Exercise:
Copy the data precisely, character for character, and leave out every picture.

***** Supplied data

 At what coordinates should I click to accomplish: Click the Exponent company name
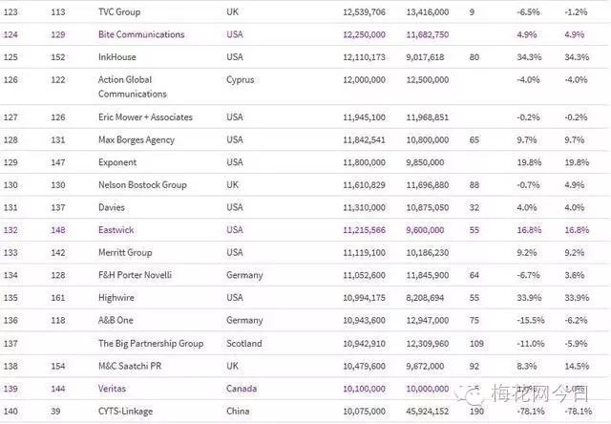tap(118, 162)
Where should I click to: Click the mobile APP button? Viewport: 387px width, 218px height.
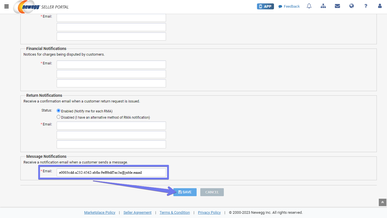(265, 6)
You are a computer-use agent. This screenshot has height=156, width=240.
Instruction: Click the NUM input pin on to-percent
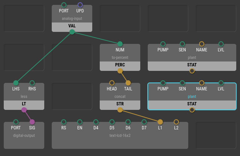click(x=120, y=44)

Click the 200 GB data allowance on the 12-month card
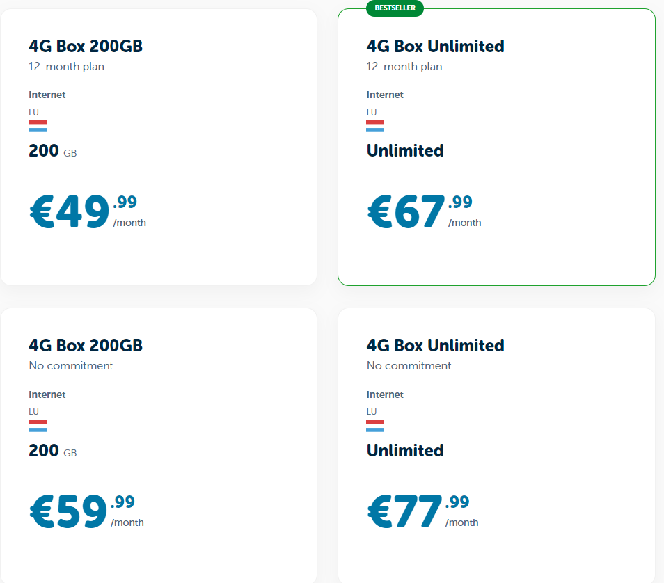[x=52, y=151]
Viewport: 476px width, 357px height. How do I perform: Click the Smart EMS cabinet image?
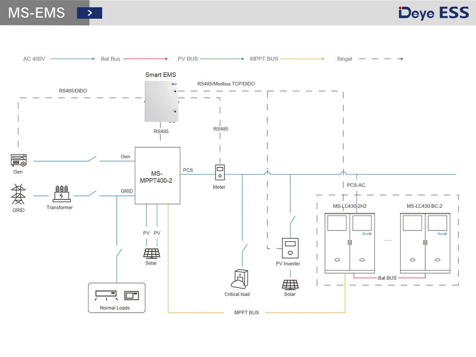pos(161,101)
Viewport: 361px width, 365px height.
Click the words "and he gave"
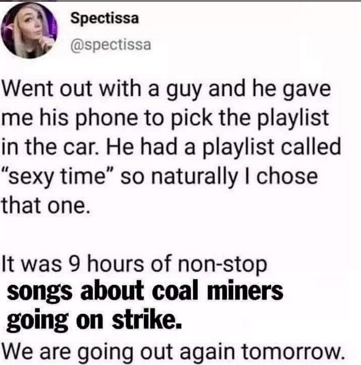(x=269, y=90)
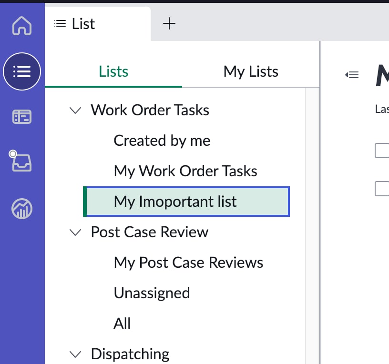This screenshot has height=364, width=389.
Task: Switch to the My Lists tab
Action: (251, 71)
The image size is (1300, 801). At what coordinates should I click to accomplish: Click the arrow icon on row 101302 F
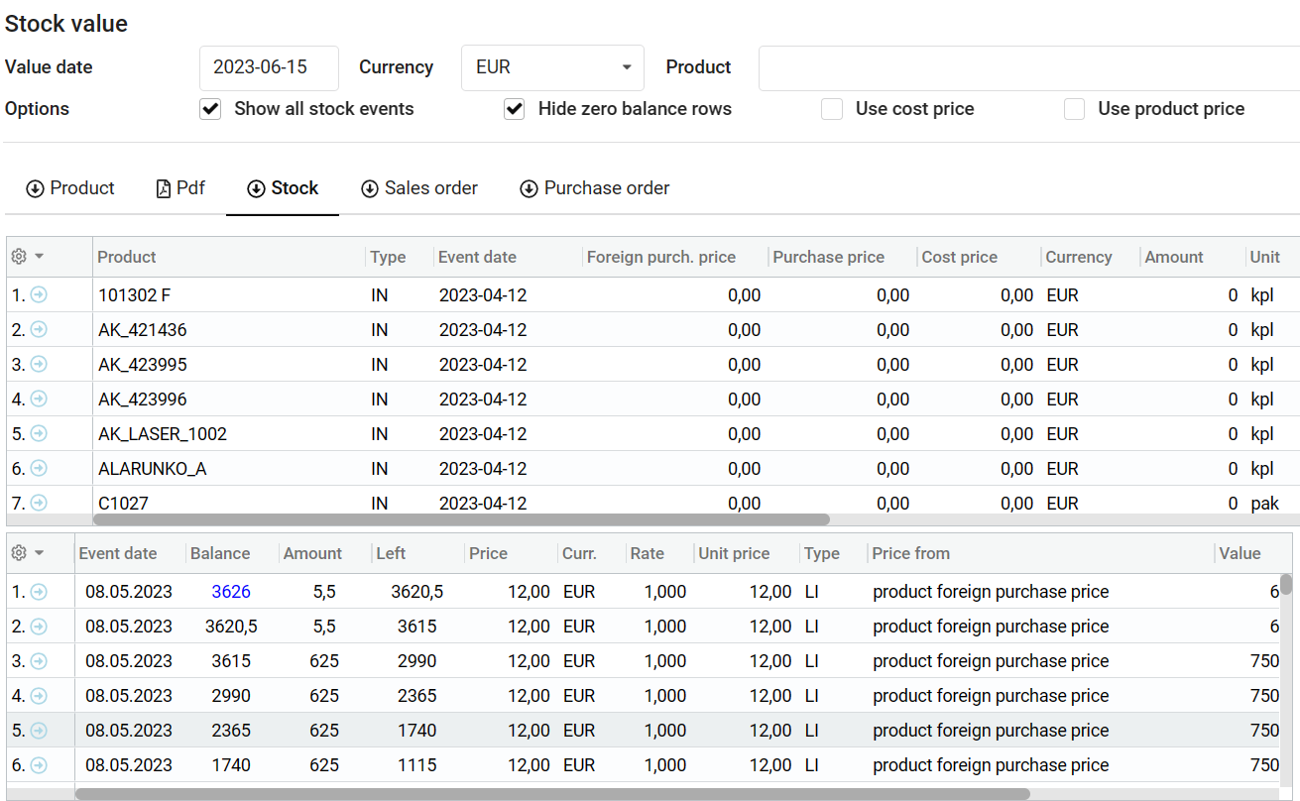click(39, 294)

**********

Response area:
 At what coordinates should I click to accomplish: Click the Exponent company name
tap(118, 162)
Where should I click to: Click the mobile APP button? Viewport: 387px width, 218px height.
(265, 6)
You are a computer-use agent. This screenshot has height=156, width=240.
Instruction: Click the NUM input pin on to-percent
click(x=120, y=44)

Click the 200 GB data allowance on the 12-month card
[x=52, y=151]
Viewport: 476px width, 357px height. How do I perform: Click the Smart EMS cabinet image?
pos(161,101)
Viewport: 361px width, 365px height.
Click the words "and he gave"
(x=269, y=90)
This screenshot has height=364, width=389.
Task: Switch to the My Lists tab
Action: (251, 71)
The image size is (1300, 801). At what coordinates should I click to accomplish: Click the arrow icon on row 101302 F
click(39, 294)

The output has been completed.